In [1]:
import pandas as pd
import geopandas as gpd
from siuba import *

# from segment_speed_utils import gtfs_schedule_wrangling, helpers, segment_calcs,sched_rt_utils
from segment_speed_utils.project_vars import (
    COMPILED_CACHED_VIEWS,
    PROJECT_CRS,
    SEGMENT_GCS,
)
import datetime as dt

In [2]:
import shared_utils

In [3]:
from shared_utils.rt_utils import MPH_PER_MPS

In [4]:
target_mph = 16
target_mps = target_mph / MPH_PER_MPS

In [5]:
SEGMENT_GCS

'gs://calitp-analytics-data/data-analyses/rt_segment_speeds/'

# Lincoln Corridor Speed History

* support D7 Lincoln Bus Lane Feasibility Study by illustrating worsening speeds and bus rider delay over the last few years
* will refactor into a script pending speedmap segments work (goal is to align on those)

In [6]:
# analysis_date = shared_utils.rt_dates.DATES['mar2023']
analysis_date = shared_utils.rt_dates.DATES['sep2022a']

In [7]:
#  from Oct 12 22 RtFilterMapper run, handy to use as a clip geom too
corr = gpd.read_parquet('../rt_delay/lincoln_oct12_old.parquet')

In [8]:
def get_bbb_feed(analysis_date):

    feeds = shared_utils.gtfs_utils_v2.schedule_daily_feed_to_gtfs_dataset_name(analysis_date)
    bbb_feed = feeds >> filter(_.name.str.contains('Big Blue'))
    return bbb_feed

# bbb_dataset_key = bbb_feed.gtfs_dataset_key.iloc[0]
# bbb_feed_key = bbb_feed.feed_key.iloc[0]

In [9]:
# mar23 = pd.read_parquet(f'{SEGMENT_GCS}speeds_stop_segments_{analysis_date}.parquet')

In [10]:
# mar23_shape = pd.read_parquet(f'{SEGMENT_GCS}segment_options/shape_stop_segments_{analysis_date}.parquet')

In [11]:
def get_shapes(analysis_date, bbb_feed):
    shapes = pd.read_parquet(f'{SEGMENT_GCS}segment_options/shape_stop_segments_{analysis_date}.parquet')
    bbb_shapes = shapes >> filter(_.schedule_gtfs_dataset_key == bbb_feed.gtfs_dataset_key.iloc[0])
    bbb_shapes.geometry = gpd.GeoSeries.from_wkb(bbb_shapes.geometry)
    bbb_shapes = gpd.GeoDataFrame(bbb_shapes, geometry=bbb_shapes.geometry, crs=PROJECT_CRS)
    return bbb_shapes

In [12]:
def get_speeds(analysis_date, bbb_feed):
    speeds = pd.read_parquet(f'{SEGMENT_GCS}speeds_stop_segments_{analysis_date}.parquet')
    bbb_speeds = (speeds >> filter(_.schedule_gtfs_dataset_key == bbb_feed.gtfs_dataset_key.iloc[0])
                     >> select(_.speed_mph, _.meters_elapsed, _.sec_elapsed, _.trip_instance_key, _.stop_sequence)
                 )
    return bbb_speeds

In [13]:
bbb_feed = get_bbb_feed(analysis_date)

bbb_speeds = get_speeds(analysis_date, bbb_feed)

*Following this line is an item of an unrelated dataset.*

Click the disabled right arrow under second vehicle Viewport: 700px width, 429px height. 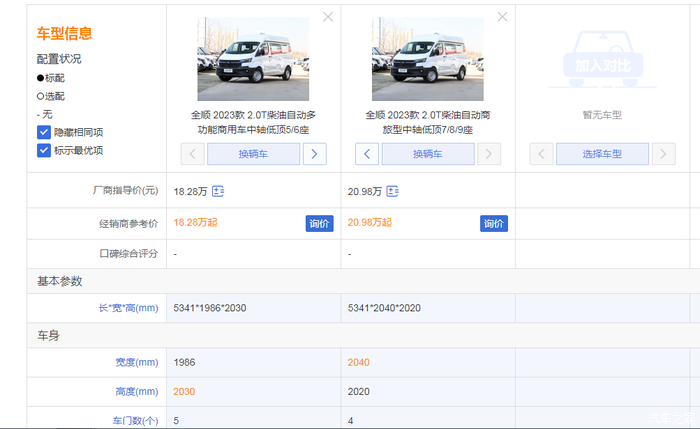(489, 154)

bbb_shapes = get_shapes(analysis_date, bbb_feed)

A value is trying to be set on a copy of a slice from a DataFrame.
Try using .loc[row_indexer,col_indexer] = value instead

See the caveats in the documentation: https://pandas.pydata.org/pandas-docs/stable/user_guide/indexing.html#returning-a-view-versus-a-copy
  bbb_shapes.geometry = gpd.GeoSeries.from_wkb(bbb_shapes.geometry)


In [14]:
lincoln_trips = shared_utils.gtfs_utils_v2.get_trips(selected_date=analysis_date,
                                                 operator_feeds=[bbb_feed.feed_key.iloc[0]],
                                                custom_filtering = {'route_short_name': ['3', 'R3']})
lincoln_trips = lincoln_trips >> select(_.trip_instance_key, _.route_short_name, _.trip_first_departure_ts)

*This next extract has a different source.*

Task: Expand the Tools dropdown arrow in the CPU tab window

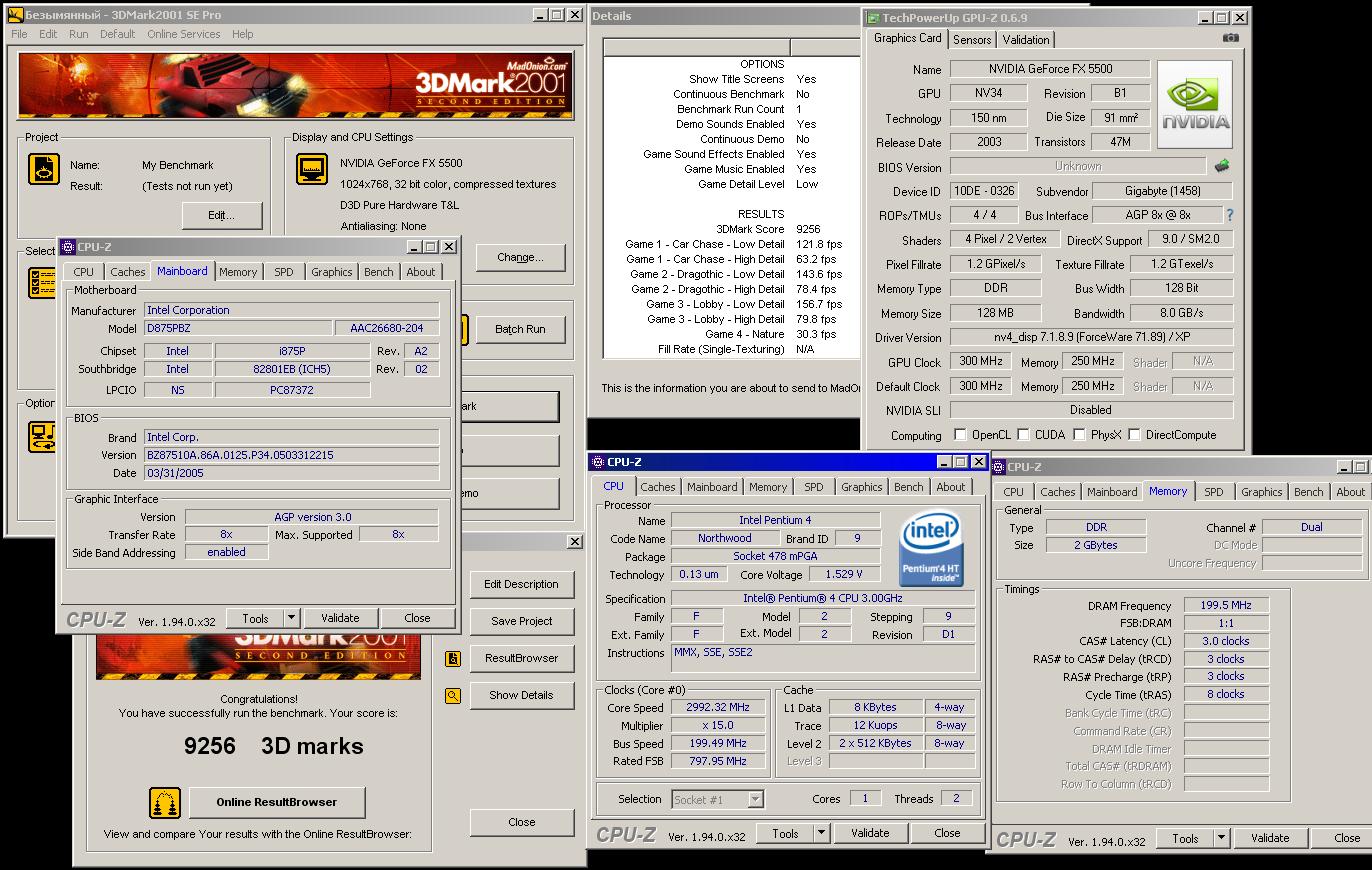Action: 821,833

lincoln_shapes = bbb_shapes >> inner_join(_, lincoln_trips, on = ['trip_instance_key'])

lincoln_shapes = lincoln_shapes >> inner_join(_, bbb_speeds, on=['trip_instance_key', 'stop_sequence'])

In [15]:
lincoln_shapes >> count(_.trip_instance_key)

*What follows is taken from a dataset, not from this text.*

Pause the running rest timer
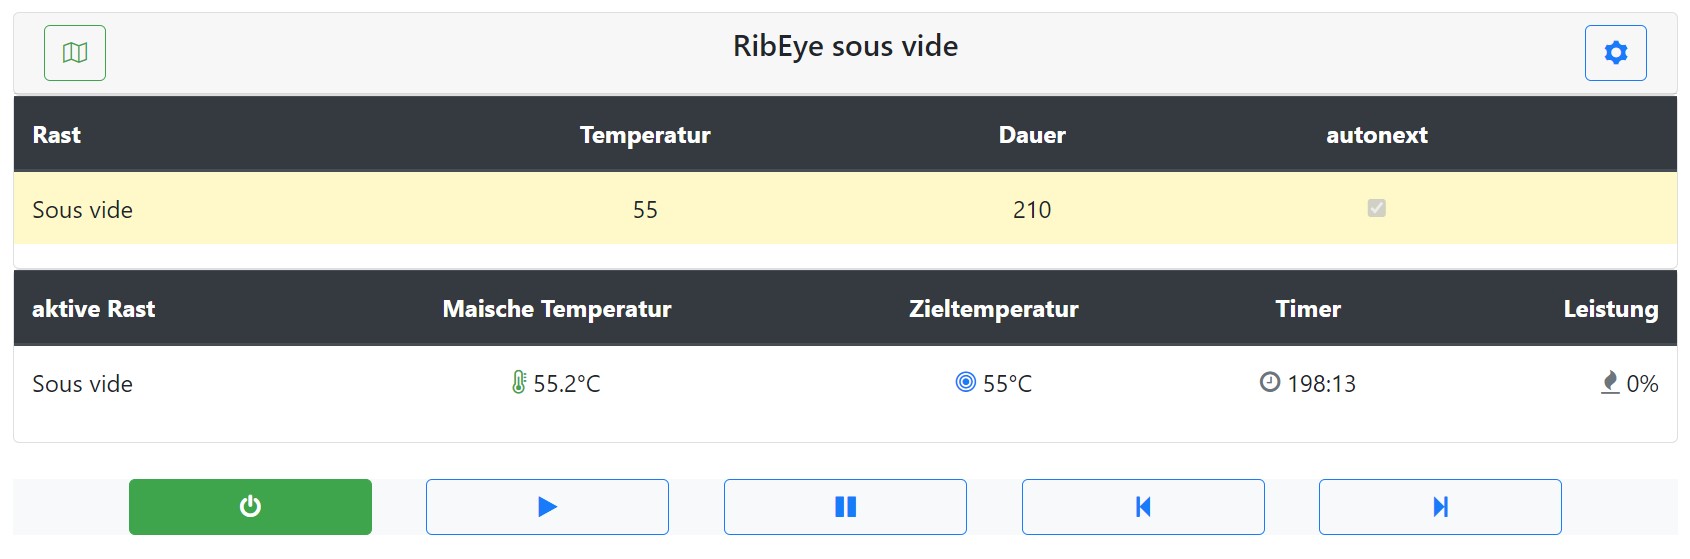1690x559 pixels. point(845,507)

Unnamed: 0,trip_instance_key,n
0,00cb2b6a9bb2cc1c34fd971c07938524,15
1,03dae18652b59eab34279c4b045fcf0a,16
2,04cf84b10b7b261d3e78365770224208,36
3,057a9fd5ca744a324a9e53e91cb89410,35
4,05bf3463796e8717f8101f6bc357f553,36
...,...,...
177,fbea7e14d2bcf757eb9affdb036d80f2,36
178,fc8c9b9d82411b4a7c7b0eca245115d1,35
179,fd10910bc6f254fca030507f440969b0,35
180,fd1351cb7af965ee68969e90ecc38a6f,35


In [16]:
lincoln_shapes['target_sec_elapsed'] = lincoln_shapes.meters_elapsed / target_mps

assert lincoln_shapes.crs == corr.crs

lincoln_clipped = gpd.clip(lincoln_shapes, corr)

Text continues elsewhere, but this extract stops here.